[Excerpted passage]
Course dates
Course overview
Discover the role of collectors, dealers, and exhibitions in the formation of modern European art in Paris, Vienna, London, Moscow, and Munich.
Art is the new religion for 21-century society, and buying art is like religious belief: it involves faith. Collectors buy art from the art dealers whose role is to persuade people to buy things they want but don’t need. In the mid-19th century, the art dealers, collectors, and exhibition curators became tastemakers and often influenced the course of art history more than the artists themselves.
On this course, we will discuss Daniel Kahnweiler, one of the main Picasso dealers, who assigned the titles to Picasso and Braque's paintings, as well as Paul Durand-Ruel, a major promoter of Impressionist art who sent Monet’s Haystacks to the 1896 Impressionists exhibition in Moscow – the painting then influenced Wassily Kandinsky's decision to become an artist and pursue abstract art. Had the German artists of Die Brücke not had the access to van Gogh’s work exhibited by art dealer Paul Cassirer at the start of the 20th century, Expressionism might never have been developed. And without the Russian collector Sergei Shchukin, Matisse would not have painted his most iconic work, Dance and Music.

[Supplied data]

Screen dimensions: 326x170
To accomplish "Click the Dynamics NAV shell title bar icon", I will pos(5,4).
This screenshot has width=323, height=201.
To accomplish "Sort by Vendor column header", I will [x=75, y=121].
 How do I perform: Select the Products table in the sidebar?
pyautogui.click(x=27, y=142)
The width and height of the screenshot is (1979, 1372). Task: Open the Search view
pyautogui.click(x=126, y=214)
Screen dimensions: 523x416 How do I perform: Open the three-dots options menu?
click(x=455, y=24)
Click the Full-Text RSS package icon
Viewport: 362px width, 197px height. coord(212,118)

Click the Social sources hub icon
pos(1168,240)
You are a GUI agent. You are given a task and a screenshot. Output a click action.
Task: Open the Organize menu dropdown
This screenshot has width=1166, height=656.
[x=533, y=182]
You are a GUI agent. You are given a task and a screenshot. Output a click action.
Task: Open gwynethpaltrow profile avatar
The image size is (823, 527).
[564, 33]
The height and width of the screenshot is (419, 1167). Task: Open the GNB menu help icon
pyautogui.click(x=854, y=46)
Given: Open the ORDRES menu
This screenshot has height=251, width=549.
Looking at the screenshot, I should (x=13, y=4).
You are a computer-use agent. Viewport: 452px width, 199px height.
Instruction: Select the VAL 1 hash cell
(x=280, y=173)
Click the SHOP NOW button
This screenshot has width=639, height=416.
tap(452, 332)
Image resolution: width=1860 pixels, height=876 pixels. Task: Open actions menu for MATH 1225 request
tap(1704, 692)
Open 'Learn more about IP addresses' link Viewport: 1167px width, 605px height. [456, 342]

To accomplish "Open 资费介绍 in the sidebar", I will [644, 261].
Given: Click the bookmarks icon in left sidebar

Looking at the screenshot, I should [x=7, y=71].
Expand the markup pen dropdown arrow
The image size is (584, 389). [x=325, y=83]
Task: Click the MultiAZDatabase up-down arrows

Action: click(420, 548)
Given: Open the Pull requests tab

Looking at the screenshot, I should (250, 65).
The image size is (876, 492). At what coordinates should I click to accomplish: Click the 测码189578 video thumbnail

[Given exercise A]
Answer these questions on the course overview about collectors and dealers:
(i) Which five cities does the course cover?
(ii) Which art dealer sent Monet's Haystacks to the 1896 Impressionists exhibition in Moscow?
(iii) In what period did dealers, collectors, and exhibition curators become tastemakers?
[Given exercise B] Carry on writing the course overview about collectors and dealers in modern European art from its last sentence.
The data is separate from the course overview on collectors and dealers in modern European art.

[Written reply A]
(i) Paris, Vienna, London, Moscow, and Munich.
(ii) Paul Durand-Ruel.
(iii) The mid-19th century.

[Written reply B]
In these lectures, we will discuss the following questions:
- To what extent do art dealers influence the works bought by collectors, therefore influencing contemporary taste?
- How much do art dealers influence what an artist actually paints?
- In their promotion of one artist or movement over another, how much has the history of art – particularly modern art – been determined by art dealers, collectors, and exhibitions?
Fees
£195
Goldsmiths offers a 15% concession rate on short courses to Lewisham Local cardholders, Students and Goldsmiths Alumni.
Booking information
Please note our short courses sell out quickly, so early booking is advisable.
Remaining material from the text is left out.